18-year-old girl invents super capacitor and wins Intel Young Scientist Award

While we were watching CB brush the neck, there were some incredibly smart kids out there already working on changing the world. Take 18-year-old Eesha Khare, for example. She won a $50,000 prize for inventing a super capacitor that could one day power your phone and charge in just seconds. Alongside her, 17-year-old Henry Lin and 19-year-old Ionut Budisteanu also made waves at the 2013 Intel International Science and Engineering Fair, which awarded a total of $4 million to top innovators.

Henry Lin developed a model that simulates thousands of galaxies, and together with Eesha, he was awarded the Intel Foundation Young Scientist Award. Meanwhile, Ionut Budisteanu impressed judges by creating a more affordable AI model for driverless cars, earning him the prestigious Gordon Moore Award and a $75,000 bonus. Eesha’s invention, however, stands out as particularly promising—after all, who wouldn’t want a phone that charges in seconds?

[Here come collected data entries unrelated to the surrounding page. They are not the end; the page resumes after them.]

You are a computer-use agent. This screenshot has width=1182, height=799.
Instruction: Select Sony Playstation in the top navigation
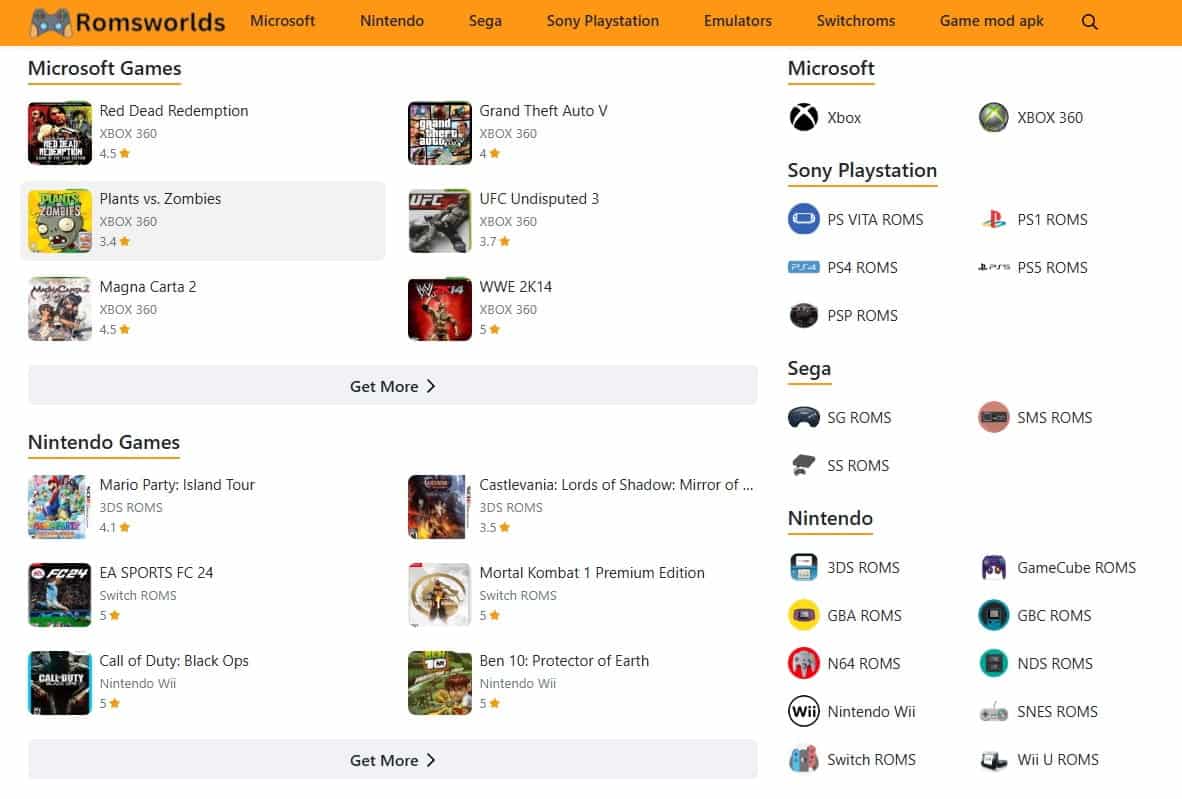click(x=603, y=21)
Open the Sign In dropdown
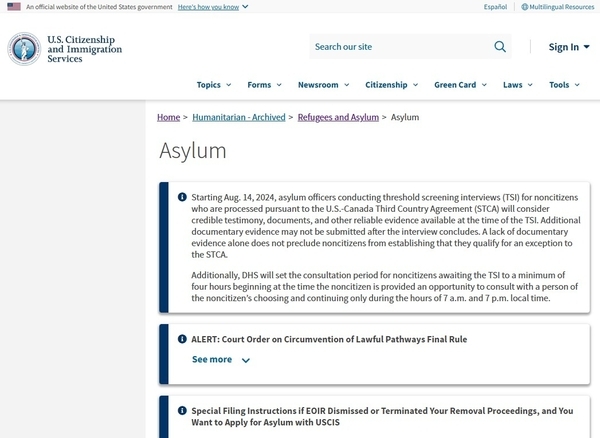Screen dimensions: 600x438 (x=569, y=47)
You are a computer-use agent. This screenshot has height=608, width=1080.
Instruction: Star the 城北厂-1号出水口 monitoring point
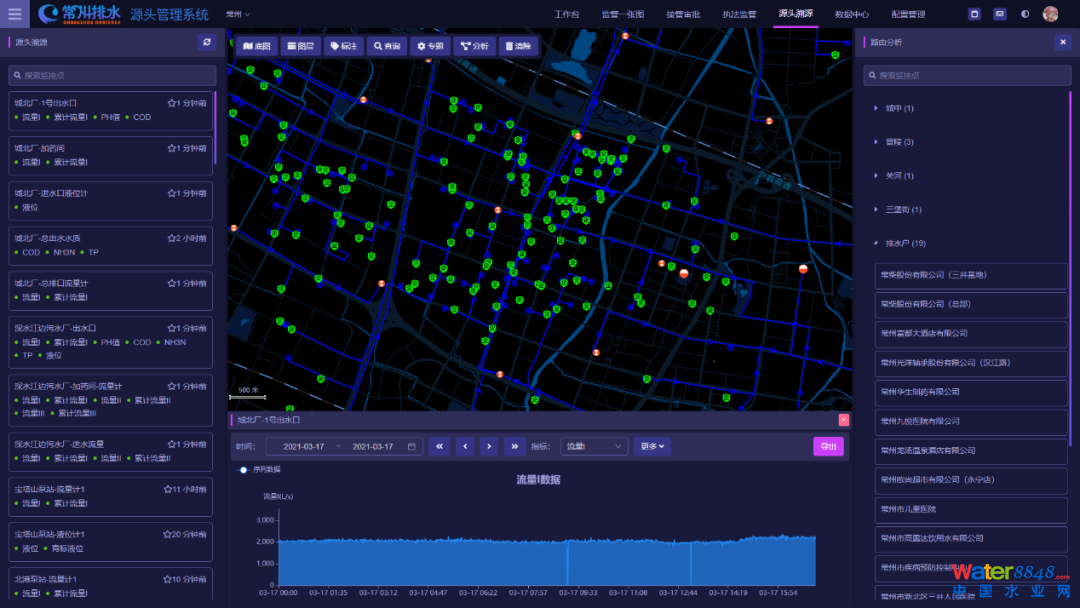click(x=172, y=103)
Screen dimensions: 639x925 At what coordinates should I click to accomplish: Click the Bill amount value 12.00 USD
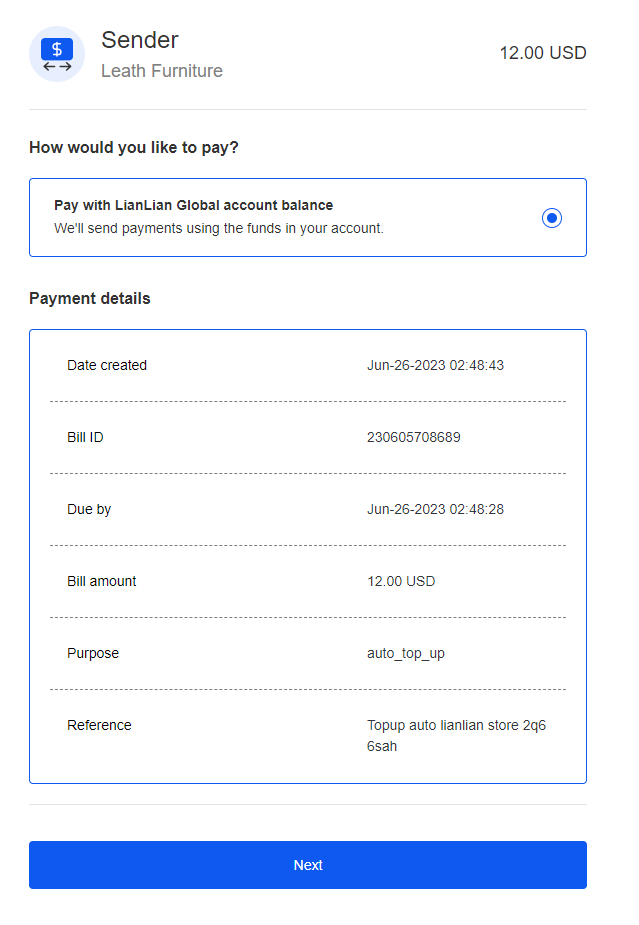point(401,581)
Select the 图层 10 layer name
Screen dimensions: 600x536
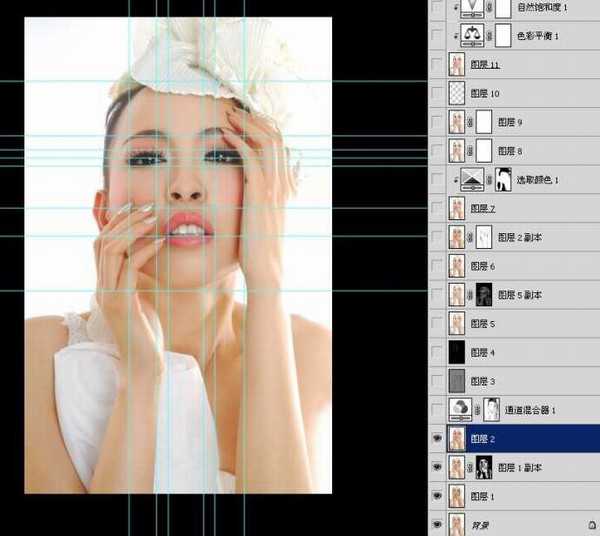point(485,93)
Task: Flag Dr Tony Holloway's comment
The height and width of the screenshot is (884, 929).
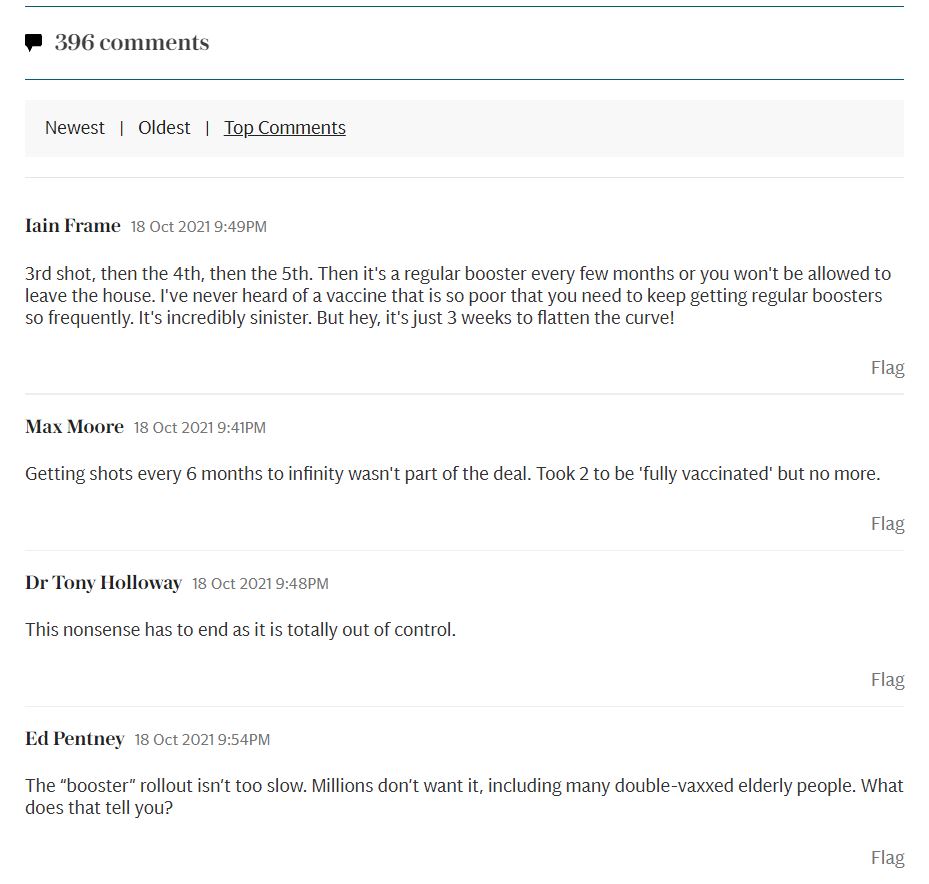Action: 887,680
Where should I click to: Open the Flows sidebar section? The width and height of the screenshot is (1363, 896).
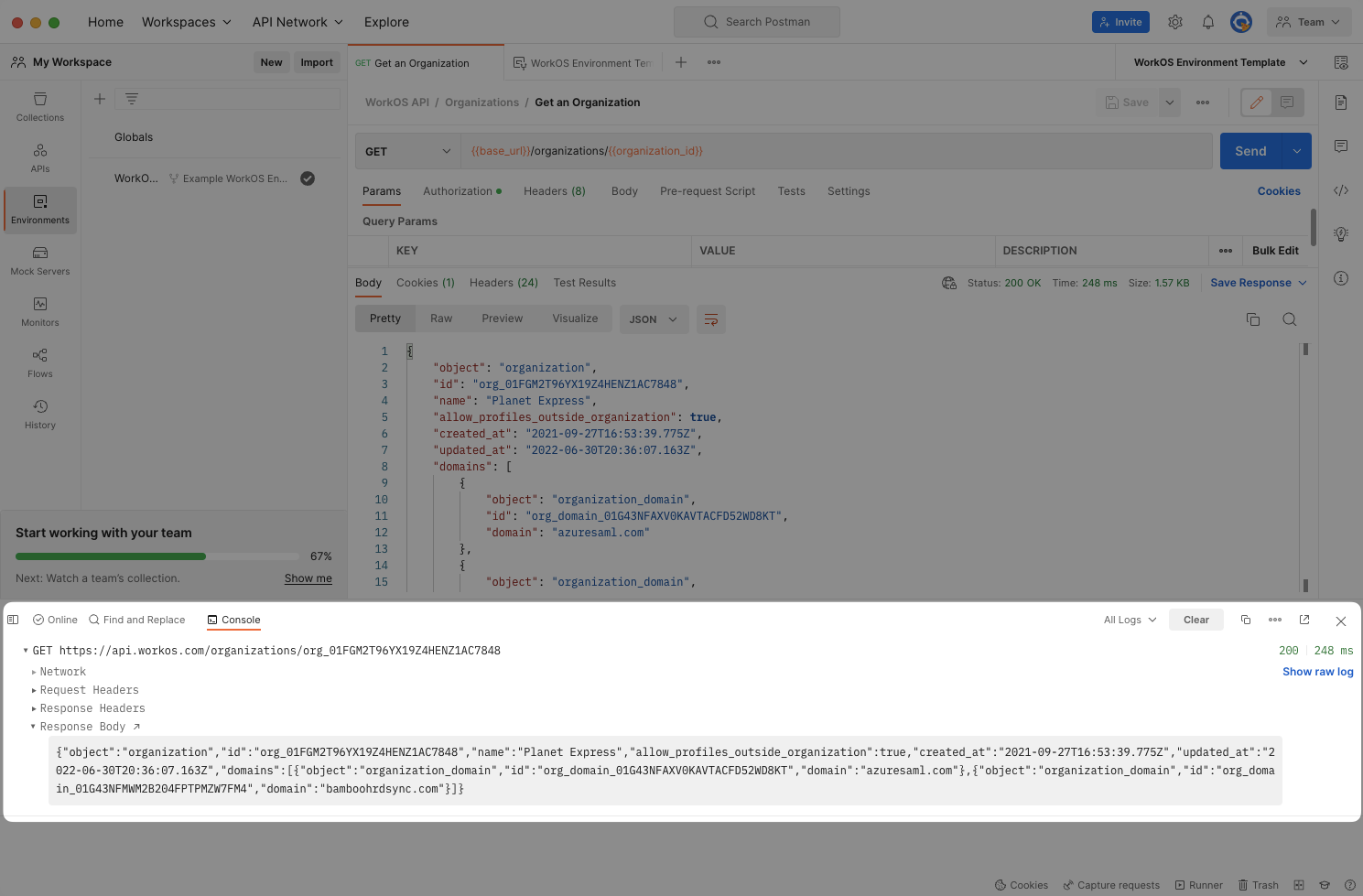[40, 362]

Although these supercapacitors are still in early development, they represent a big step forward. Right now, they can only power an LED light, but they’re a prototype for a new kind of battery that’s small, flexible, and can be charged and discharged over 10,000 times—ten times more than regular batteries. It seems like we might finally be on the verge of ending the frustration of “having to go home at night because your Android is dead.”